Esse livro de Saulo Mazagão e
Eduardo Andrade, que também tem o nome de “Trem
com Tanta Coisa Escrita” (Editora Literatura
em Cena, 2020) contêm dois livros em um, dois poetas coabitando e colorindo
o espaço literário.
Saulo
Mazagão gera a poesia a partir de registros que lembram diários e apresenta
nostalgia das cartas. Num deles, Dias
Cinzas, admite sentir inadaptação diante do mundo volátil como ele é hoje: “Ainda
assim, é mais difícil encontrar quem nos leia com respeito e atenção”. Como ele
explicou: “Para alguns, caracteres, mas para o escritor, a palavra se sente”.
Achei
tocante a forma como Mazagão aproveitou uma assonância execrada pelos
professores de Português, “a boca dela” para poder criar uma poesia expressando
sua dor a respeito de um amor por uma mulher bonita, mas que o chamou de
chato, não gostou de sua voz, dentre outros signos de rejeição. É um achado falar
do feio de uma forma bela.
O
poeta fala das coisas que o fazem sofrer, mas destaca as que lhe fazem feliz no
poema Entre Livros e Cafés: “Cheiro
de livro, cheiro de pessoas, de inteligência, cerveja ou café”. Muito agradável
pensar nessa ambiência evocada pelo poeta. Seus poemas também são como cartas
falando de suas estranhezas, referências boas ou ruins, suas singularidades e
particularidades e do amor. Ele mesmo avisa que poetas falam do amor, falam de
amores e, por vezes, são malditos. Em Um
Escritor Como Outro Qualquer, ele fala também do amor correspondido, algo
que acontece mesmo nesses tempos de internet,
uma garota comprou o livro e acertou o seu coração em cheio. Apesar da
volatilidade, da falta de tempo, o amor pode desabrochar, pode acontecer.
Mazagão
é jovem, mas admira a maturidade, como em Ode à Maturidade. Ele admira Carlos
Drummond de Andrade e conta que, no Rio, sua namorada, uma “guria" catarinense, tirou uma foto dele junto ao poeta, momento maravilhoso de amor que ele
guarda dentro de si.
Eduardo Lucas Andrade, nesse livro,
estabelece conexões e retorna a alguns temas abordados em livros anteriores. Como
um Sísifo poeta, ele repete, mas repete de outra forma.

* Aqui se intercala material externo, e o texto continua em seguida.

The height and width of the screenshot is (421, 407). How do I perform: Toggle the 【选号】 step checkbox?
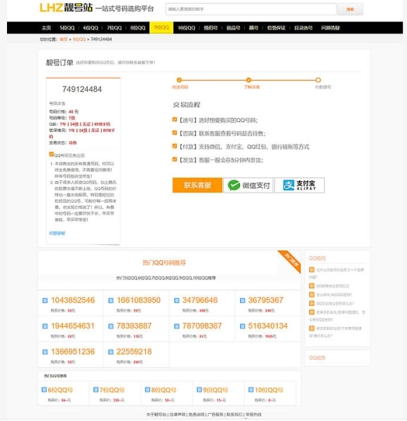175,119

Eduardo Lucas continua a ligar
poesia e psicanálise, desta vez, no primeiro poema do livro, tomando um mito, o
da serpente Ouroboros, para poder diferenciar entre gozo e desejo. O ato
repetitivo da serpente de destruir-se é o gozo. O desejo, motor do movimento, é
justamente o espaço entre a cauda e a boca da serpente.
As considerações de Eduardo são
muito divertidas, ele mistura crônica, poesia e observação do cotidiano. A
leitura me faz rir, quando, em A Automutilação
dos Vínculos, ele comenta o quanto o diálogo é algo raro nos dias atuais.
Em geral, a pessoa fala e o outro diz, às vezes no meio da fala do outro: “olha
aquela abelha ali voando”! Quantas vezes isso não acontece no nosso dia a dia. Na
ausência do simbólico, os jovens atuam na carne. Os poemas de Eduardo ensinam
que somos como o lagarto que por vezes perde a cauda para fugir do predador:
nós precisamos, também, livrar-nos de nossos predadores internos.
Eduardo escreve uma carta, em 2018,
para si mesmo, uma carta onde ele descobre que na doença encontrou o cuidado de
si, o conhecimento da ciência médica como um prazer a mais. Ele demonstra,
também, gratidão aos lugares onde foi acolhido, como o BH Hostel em Belo
Horizonte, lugar onde deixou um livro e fez amizades, lugar onde esqueceu uma
insulina e via-a cuidada, guardada. Um lugar onde, mais do que hospedar,
simplesmente, há acolhida dos hóspedes como sujeitos, como pessoas.
Ele também posiciona-se sobre o
momento histórico em que vivemos, em que “esfakeamos” uns aos outros, ou seja,
as pessoas passam fake news. A política virou futebol, onde uns fazem bullying uns com os outros. No contexto
em que vivemos, uma música de Natal torna-se tortura. Ele alerta, em Legitimação do Pior, que não devemos
tolerar o insuportável, o preconceito, a violência, a aniquilação das minorias.
Eduardo também desenvolve o conceito
de “superhorroridade”, também muito irônico: é a vontade de mostrar
superioridade desnecessariamente, sendo algo que não leva a nada.